Multi-model Agents
Use multiple models within the same workflow
The latest version of flo-ai (>= 4.0.0) lets you use multiple models within the same workflow. Now you can specify the model to be used by each agent.
This involves following steps:
Registering the models with the
FloSession
Using the model name in the yaml
Using 3 models with same workflow
Create your model objects.
from flo_ai import Flo
from flo_ai import FloSession
from pydantic import BaseModel, Field
from langchain_openai import ChatOpenAI
gpt35 = ChatOpenAI(temperature=0, model_name='gpt-3.5-turbo')
gpt_4o_mini = ChatOpenAI(temperature=0, model_name='gpt-4o-mini')
gpt_4o = ChatOpenAI(temperature=0, model_name='gpt-4o')
session = FloSession(gpt35)
Register all the models in the session
session.register_model('bronze', gpt35)
session.register_model('silver', gpt_4o_mini)
session.register_model('gold', gpt_4o)
Define the yaml schema as use the model name registered
agent_yaml = """
apiVersion: flo/alpha-v1
kind: FloRoutedTeam
name: invite-handler
team:
name: Personal-Assistant-Bot
router:
name: Personal-Assistant
kind: supervisor
model: silver
agents:
- name: EmailFriends
job: You job is to send an invite to the christmas party at my house to my friends and friends only, not collegues, invite their spouses too. Keep the email warm and friendly.
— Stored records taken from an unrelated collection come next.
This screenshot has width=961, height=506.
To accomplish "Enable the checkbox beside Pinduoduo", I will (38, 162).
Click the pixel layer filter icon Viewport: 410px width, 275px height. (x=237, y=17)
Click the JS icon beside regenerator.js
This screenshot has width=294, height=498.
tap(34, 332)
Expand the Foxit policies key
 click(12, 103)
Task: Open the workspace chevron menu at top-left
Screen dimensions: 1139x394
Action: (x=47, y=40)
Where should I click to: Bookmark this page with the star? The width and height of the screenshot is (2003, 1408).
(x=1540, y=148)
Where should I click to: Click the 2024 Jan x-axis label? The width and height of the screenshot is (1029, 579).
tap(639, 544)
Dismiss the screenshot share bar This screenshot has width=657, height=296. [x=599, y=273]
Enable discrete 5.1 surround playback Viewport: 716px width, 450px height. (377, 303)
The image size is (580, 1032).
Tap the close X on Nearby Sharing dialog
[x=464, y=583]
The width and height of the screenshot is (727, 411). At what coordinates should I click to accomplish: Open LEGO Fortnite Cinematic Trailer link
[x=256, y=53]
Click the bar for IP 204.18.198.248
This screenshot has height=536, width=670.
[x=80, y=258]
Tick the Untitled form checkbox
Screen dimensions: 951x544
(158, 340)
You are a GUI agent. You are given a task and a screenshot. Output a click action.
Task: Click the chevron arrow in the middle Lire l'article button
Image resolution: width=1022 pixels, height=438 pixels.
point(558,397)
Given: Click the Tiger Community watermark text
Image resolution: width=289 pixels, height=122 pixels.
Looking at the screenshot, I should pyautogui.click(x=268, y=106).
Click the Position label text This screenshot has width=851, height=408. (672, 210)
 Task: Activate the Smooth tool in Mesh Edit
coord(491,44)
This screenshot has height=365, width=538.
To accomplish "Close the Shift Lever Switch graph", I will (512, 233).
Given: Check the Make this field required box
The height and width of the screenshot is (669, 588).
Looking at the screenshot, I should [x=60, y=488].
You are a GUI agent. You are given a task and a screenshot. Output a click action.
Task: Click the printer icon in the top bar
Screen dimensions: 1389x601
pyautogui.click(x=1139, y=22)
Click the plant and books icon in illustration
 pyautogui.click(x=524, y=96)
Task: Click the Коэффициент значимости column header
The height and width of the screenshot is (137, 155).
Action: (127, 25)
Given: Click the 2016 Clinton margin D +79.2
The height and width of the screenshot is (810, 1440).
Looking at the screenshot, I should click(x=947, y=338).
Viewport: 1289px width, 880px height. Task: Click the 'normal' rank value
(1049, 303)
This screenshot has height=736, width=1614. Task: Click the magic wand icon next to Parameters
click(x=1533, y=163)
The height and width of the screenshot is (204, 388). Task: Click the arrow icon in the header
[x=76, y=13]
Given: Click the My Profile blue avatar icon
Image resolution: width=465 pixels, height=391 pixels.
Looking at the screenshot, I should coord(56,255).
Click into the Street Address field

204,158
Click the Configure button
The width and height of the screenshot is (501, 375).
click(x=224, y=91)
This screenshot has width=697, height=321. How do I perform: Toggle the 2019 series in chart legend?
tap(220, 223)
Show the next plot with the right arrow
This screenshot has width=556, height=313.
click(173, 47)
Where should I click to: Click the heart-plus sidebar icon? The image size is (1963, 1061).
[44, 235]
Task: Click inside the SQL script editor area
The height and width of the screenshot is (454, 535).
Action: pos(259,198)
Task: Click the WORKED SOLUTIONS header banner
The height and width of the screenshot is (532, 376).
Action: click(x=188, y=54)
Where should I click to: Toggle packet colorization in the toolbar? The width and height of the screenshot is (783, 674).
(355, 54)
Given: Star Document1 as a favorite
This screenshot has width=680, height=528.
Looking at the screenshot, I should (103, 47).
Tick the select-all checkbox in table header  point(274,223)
role: personal ai assistant
model: bronze
tools:
- name: SendEmailTool
- name: EmailColleagues
job: You job is to send an invite to the christmas party at my house to my colleagues and not friends. Keep the email formal, and DO NOT invite the spouses.
role: office ai assistant
model: gold
tools:
- name: SendEmailTool
"""
This lets you use different models in different agents, here is how this works:
EmailFriends: This agent will use the bronze model, which is in this case gpt35
EmailColleagues: This agent will use the gold model, which in this case is gpt4o
The router Personal-Assistant will use silver model to work with these agents
If you are using code, you can directly pass the model object like below:
blogger = FloAgent.create(
session,
llm=<llm object>
name="BlogWriter",
role="Thought Leader", # optional
job="Able to write a blog using information provided",
tools=[TavilySearchResults()]
)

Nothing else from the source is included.